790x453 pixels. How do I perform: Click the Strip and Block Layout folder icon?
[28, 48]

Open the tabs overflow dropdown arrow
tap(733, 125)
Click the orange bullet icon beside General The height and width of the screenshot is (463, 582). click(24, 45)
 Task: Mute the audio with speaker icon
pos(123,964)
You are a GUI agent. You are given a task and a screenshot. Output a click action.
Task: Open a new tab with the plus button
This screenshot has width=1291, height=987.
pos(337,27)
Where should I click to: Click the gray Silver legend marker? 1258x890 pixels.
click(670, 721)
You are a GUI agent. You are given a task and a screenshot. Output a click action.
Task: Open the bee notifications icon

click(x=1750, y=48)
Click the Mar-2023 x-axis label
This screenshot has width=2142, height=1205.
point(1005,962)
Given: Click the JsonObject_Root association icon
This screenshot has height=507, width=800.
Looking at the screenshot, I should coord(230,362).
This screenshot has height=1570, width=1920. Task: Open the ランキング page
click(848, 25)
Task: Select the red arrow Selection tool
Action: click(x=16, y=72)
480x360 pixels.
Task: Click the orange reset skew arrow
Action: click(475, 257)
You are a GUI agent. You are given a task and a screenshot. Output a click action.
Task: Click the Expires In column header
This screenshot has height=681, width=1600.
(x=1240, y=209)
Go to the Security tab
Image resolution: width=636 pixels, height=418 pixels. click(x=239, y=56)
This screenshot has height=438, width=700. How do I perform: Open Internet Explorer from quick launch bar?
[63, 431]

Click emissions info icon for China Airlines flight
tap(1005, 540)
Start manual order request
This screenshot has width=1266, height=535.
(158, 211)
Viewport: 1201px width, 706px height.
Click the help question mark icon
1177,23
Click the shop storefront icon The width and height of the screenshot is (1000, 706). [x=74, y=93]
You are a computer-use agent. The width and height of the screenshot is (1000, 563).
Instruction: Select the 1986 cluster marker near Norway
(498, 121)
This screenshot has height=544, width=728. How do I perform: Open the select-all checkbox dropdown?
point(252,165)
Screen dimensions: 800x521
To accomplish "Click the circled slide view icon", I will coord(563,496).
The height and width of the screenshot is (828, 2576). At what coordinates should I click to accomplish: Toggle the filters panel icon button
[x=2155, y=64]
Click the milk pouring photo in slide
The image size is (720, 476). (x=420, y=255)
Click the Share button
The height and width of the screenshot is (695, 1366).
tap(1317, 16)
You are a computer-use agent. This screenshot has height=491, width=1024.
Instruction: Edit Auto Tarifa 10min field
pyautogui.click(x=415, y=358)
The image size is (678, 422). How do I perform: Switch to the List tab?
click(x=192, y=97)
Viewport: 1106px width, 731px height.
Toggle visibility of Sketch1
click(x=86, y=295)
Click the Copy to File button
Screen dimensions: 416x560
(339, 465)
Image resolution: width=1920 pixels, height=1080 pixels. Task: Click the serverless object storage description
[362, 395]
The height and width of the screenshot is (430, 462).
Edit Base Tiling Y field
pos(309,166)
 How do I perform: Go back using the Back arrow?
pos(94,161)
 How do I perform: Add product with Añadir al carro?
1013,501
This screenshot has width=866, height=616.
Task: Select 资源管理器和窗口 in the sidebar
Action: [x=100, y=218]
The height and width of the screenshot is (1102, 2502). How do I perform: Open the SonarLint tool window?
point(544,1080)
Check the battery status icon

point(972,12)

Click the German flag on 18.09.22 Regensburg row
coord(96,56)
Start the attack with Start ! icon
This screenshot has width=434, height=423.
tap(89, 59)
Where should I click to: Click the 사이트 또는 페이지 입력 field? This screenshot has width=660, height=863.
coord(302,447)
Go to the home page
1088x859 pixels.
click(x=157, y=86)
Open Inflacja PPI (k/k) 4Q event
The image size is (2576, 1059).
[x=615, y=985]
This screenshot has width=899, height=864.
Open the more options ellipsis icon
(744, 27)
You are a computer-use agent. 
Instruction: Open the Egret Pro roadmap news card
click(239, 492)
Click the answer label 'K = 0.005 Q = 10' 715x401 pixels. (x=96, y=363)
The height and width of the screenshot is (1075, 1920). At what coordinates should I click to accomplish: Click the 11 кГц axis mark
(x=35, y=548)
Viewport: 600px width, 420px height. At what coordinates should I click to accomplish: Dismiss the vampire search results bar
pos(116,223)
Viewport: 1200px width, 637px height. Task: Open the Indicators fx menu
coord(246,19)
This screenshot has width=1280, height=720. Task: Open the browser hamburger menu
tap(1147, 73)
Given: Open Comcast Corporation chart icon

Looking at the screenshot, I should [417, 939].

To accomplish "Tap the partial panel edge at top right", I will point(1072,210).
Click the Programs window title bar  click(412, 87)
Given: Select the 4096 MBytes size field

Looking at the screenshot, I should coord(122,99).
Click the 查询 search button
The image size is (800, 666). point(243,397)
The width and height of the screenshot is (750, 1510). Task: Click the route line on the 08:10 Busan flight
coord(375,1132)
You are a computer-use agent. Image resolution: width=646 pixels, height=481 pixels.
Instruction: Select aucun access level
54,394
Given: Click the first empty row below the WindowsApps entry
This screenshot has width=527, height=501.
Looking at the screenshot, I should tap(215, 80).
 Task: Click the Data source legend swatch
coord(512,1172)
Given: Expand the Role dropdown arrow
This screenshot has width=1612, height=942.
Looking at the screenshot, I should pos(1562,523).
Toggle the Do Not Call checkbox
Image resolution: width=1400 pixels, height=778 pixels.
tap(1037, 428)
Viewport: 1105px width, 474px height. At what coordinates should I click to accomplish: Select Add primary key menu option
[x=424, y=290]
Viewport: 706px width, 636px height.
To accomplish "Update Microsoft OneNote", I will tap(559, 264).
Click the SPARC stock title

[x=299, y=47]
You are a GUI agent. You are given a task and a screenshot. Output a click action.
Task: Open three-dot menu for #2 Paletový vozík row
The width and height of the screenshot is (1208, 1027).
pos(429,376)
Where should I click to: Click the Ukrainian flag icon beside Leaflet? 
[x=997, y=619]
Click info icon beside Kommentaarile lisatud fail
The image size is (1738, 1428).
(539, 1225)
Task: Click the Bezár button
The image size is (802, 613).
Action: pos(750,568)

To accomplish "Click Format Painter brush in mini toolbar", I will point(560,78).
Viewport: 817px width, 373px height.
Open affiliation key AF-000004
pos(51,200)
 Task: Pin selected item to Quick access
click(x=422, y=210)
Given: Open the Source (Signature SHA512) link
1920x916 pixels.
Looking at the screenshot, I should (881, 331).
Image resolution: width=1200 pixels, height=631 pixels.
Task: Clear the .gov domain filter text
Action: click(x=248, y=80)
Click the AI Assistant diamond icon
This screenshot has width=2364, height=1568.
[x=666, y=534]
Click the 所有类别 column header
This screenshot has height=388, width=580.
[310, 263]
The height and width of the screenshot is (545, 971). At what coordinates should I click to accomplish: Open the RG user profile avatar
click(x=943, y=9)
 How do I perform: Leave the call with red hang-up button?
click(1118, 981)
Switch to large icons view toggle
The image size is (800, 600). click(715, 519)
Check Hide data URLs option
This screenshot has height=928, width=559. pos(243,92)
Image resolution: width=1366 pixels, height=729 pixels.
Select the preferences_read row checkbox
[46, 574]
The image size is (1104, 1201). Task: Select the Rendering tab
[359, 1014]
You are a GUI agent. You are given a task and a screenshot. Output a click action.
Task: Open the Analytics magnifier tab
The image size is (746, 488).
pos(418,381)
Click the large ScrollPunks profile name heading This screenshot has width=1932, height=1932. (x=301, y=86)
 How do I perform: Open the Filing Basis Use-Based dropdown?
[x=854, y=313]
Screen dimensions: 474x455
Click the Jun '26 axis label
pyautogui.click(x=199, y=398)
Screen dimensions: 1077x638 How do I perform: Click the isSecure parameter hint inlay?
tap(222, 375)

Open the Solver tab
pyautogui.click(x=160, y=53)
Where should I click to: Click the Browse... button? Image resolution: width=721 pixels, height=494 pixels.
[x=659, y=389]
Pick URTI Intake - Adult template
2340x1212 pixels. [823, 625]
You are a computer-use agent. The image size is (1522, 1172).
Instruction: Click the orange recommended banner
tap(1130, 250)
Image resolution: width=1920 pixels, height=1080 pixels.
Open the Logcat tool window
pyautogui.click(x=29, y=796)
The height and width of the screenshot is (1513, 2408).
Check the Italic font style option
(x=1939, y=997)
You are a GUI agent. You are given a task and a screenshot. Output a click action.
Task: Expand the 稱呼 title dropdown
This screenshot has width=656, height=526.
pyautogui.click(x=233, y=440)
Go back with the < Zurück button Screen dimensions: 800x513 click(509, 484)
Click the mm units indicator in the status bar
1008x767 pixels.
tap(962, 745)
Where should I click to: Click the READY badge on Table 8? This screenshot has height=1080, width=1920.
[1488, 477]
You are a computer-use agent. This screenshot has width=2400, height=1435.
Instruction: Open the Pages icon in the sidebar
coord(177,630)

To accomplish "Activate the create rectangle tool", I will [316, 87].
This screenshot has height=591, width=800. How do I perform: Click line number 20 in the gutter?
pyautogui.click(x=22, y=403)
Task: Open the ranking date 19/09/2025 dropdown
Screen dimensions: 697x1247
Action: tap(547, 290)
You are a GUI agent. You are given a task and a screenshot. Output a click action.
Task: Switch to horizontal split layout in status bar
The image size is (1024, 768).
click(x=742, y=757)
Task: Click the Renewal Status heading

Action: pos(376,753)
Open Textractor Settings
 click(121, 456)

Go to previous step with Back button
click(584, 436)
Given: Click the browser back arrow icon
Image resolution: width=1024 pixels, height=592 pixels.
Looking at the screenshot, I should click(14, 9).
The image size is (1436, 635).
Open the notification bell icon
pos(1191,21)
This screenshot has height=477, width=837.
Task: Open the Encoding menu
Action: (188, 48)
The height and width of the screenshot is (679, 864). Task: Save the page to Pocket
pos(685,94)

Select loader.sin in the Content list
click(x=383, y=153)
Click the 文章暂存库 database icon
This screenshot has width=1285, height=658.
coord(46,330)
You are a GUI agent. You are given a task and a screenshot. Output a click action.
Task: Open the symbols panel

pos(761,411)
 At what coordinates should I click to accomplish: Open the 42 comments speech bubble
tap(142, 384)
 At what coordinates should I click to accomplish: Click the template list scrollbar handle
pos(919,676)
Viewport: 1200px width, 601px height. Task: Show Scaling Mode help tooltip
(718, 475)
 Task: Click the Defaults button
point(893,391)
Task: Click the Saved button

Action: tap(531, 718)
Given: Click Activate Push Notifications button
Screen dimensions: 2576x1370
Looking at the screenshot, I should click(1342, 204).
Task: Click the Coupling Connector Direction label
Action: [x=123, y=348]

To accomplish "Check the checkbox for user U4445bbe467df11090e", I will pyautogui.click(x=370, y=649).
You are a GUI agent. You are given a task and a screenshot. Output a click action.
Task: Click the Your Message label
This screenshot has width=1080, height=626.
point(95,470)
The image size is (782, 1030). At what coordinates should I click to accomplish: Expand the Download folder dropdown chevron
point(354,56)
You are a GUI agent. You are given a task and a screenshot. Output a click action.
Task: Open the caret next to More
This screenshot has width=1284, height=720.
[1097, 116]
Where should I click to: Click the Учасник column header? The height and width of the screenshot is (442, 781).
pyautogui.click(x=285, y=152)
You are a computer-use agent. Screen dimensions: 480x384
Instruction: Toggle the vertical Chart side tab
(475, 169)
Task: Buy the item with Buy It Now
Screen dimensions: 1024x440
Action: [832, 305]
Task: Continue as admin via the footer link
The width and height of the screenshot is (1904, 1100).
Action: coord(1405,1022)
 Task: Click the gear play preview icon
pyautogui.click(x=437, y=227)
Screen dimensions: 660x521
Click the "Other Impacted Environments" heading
---------------
▶ [Problem details]:
Please gather each line of the data above that contains the string "panel". Case matters.

▶ [Response below]:
The height and width of the screenshot is (828, 2576). At what coordinates should I click to accomplish: Toggle the filters panel icon button
To accomplish "Tap the partial panel edge at top right", I will point(1072,210).
Task: Open the symbols panel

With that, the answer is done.